Five at 8 – June 1, 2009

Thank goodness the weekend is over. Now we can get to the Monday morning rouser.

It’s June 1, a day of unfairness for people who live on the even side of the street in communities with odd-even watering rules. Why should “odd people” get two days of watering, while the “even people” get to look longingly where the grass is greaner?

  • Several readings on the subject of government and business. Philip Greenspun considers the true nature of diversity on the Supreme Court; not racial or ethnic diversity, the “life experience” kind. The Supreme Court doesn’t have it, he posits. It’s got the life experiences of people who went to law school. What if there were business experience on the court?

    He uses South Dakota’s George McGovern as an example that people with public service experience make poor businesspeople. McGovern reportedly said he wished he had the experiences he had running a motel before he went to Washington.

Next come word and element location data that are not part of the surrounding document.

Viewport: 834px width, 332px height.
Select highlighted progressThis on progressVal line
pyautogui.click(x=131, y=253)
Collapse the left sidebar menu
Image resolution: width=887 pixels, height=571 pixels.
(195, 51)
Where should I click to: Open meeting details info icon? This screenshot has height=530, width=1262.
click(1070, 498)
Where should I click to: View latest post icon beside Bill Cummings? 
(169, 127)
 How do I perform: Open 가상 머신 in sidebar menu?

    The observations on business and government are particularly keen today because the government is going into the car business lock, stock, and barrel with General Motors’ bankruptcy. So the future of GM, owned by the government, is in the hands of the U.S. Bankruptcy Court, which is run by the government.

    Meanwhile, Smart Politics calculates that the Supreme Court is getting younger. Will this bring a new perspective to cases involving young people?

  • What’s the most exciting play in baseball? The inside-the-park homerun, according to Chris Jaffee of the Hardball Times. Harmon Killebrew had an inside-the-park homer on July 4, 1961, by the way. Any old-timers want to explain how that happened?
  • Privatization runs amok in Chicago. The city turned parking meters over to a private firm, and now there’s no place to park bikes, the Sun-Times reports. Meters are being replaced by boxes, which allow people to pay for street-parking by credit card. That brings up a whole ‘nother thread: Do we spend more money when we don’t actually use cash in the day’s mundane activities?
  • Having trouble sleeping? Spend more time on the Web.
  • An hour with John Hodgman. Now you need to figure out a way to fritter away the other 7 hours of your work day. I’ll do what I can to help. (h/t: Open Culture)


    This is a big day in the U.S. Senate election as the Supreme Court hears oral arguments starting at 9. Somewhere this weekend — it might’ve been the Star Tribune — I read from a former Supreme Court member that most justices already have their minds made up before the oral arguments in cases take place. I’ll be blogging the arguments and then the subsequent analysis.

    Midmorning – Kerri’s guests include Raleigh Levine, professor of law at William Mitchell College of Law; Jennifer Duffy, senior political reporter, Cook Political Report; and David Gergen, professor of public service at Harvard’s John F. Kennedy School of Government.

    Midday – The Senate analysis continues (as will the live-blogging). Professor Edward Foley of Ohio State University will take a few whacks at today’s hearing and we’ll take your calls, of course.

    In the second hour: A live broadcast from the National Press Club featuring former Vice President Dick Cheney and the recipients of the Gerald Ford Journalism Awards.

    Talk of the Nation – First hour: Saving the car companies. Is it worth it? Add your comment below.

    Hour two: If money doesn’t make us happy, what does? You know, that’s a whole thread of its own. What does make us happy. Maybe I’ll get to that this week.

    All Things Considered – Court reporter Elizabeth Stawicki will put a bow on today’s Supreme Court arguments. NPR will have the update on what looks at this hour to be a huge airline tragedy. An Air France jet is missing over the Atlantic. It’s obviously gone down, but why?